The effects of hyperglycemia and hyperinsulinemia on renal handling of Na, Ca and phosphate were studied in dogs employing the recollection micropuncture technique. Subthreshold sustained hyperglycemia resulted in an isonatric inhibition of proximal tubular Na, fluid, Ca and phosphate readsorption by 8-14%. Fractional excretion of Na and phosphate, however, fell (P < 0.01) indicating that the increased delivery of these ions was readsorbed in portions of the nephron distal to the site of puncture and in addition net Na and phosphate transport was enhanced resulting in a signficant antinatriuresis and antiphosphaturia. The creation of a steady state plateau of hyperinsulinemia while maintaining the blood glucose concentration at euglycemic levels mimicked the effects of hyperglycemia on proximal tubular transport and fractional excretional excretion of Na and Ca. Tubular fluid to plasma inulin ratio fell, similar to the hyperglycemic studies. The effects of hyperglycemia on renal handling of Na and Ca may be mediated through changes in plasma insulin concentration. In contrast to hyperglycemia, however, hyperinsulinemia caused a signficant fall in tubular fluid to plasma phosphate ratio with enhanced proximal tubular phosphate reabsorption (P < 0.02).

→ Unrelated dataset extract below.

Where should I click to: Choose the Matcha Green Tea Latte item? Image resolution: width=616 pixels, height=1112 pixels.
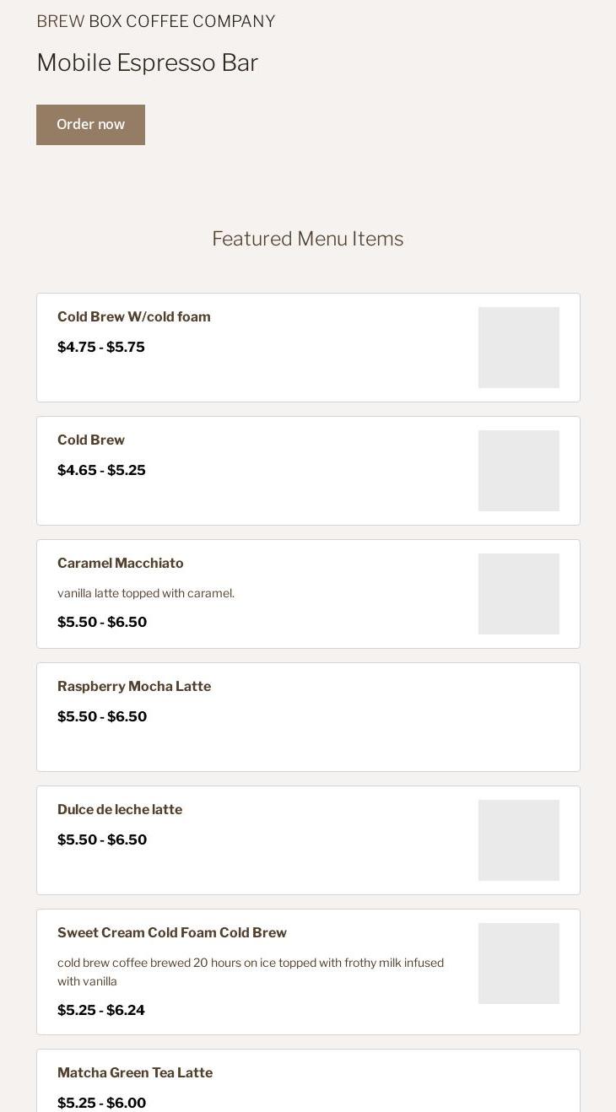135,1073
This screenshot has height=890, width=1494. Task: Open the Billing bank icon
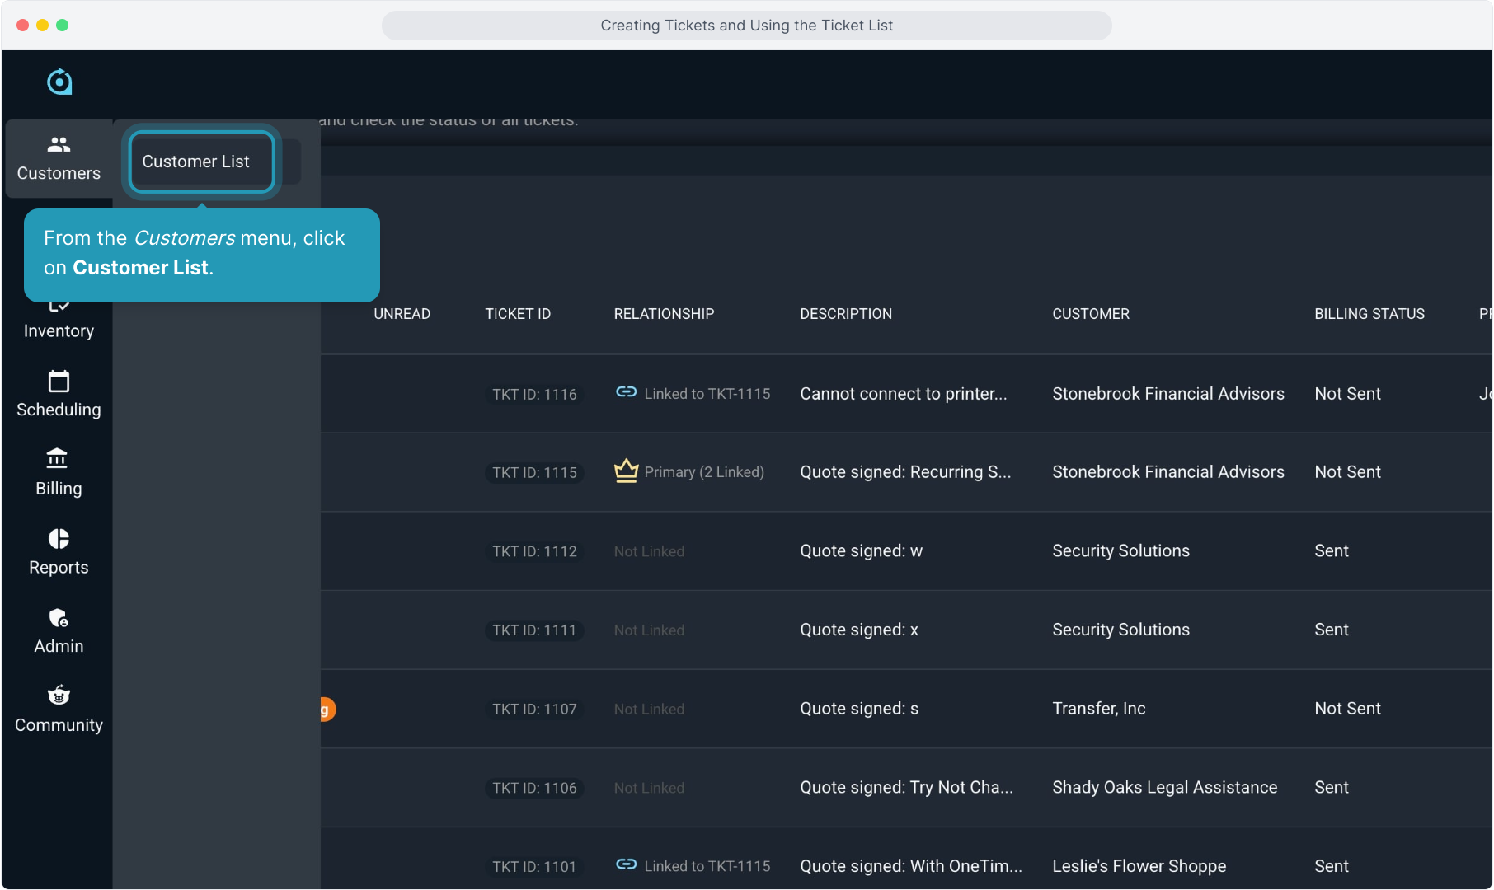[58, 458]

This occurred concomitantly with a significant inhibition of proximal tubular Na transport. Insulin has a direct effect on proximal tubular phosphate reabsorption, and this effect of insulin is masked by the presence of increased amounts of unreabsorbed glucose in the tubule that ensues when hyperinsulinemia occurs secondary to hyperglycemia. Fractional excretion of phosphate fell significantly during insulin infusion but unlike the hyperglycemic studies, the fall in phosphate excretion could be entirely accounted for by enhanced proximal reabsorption.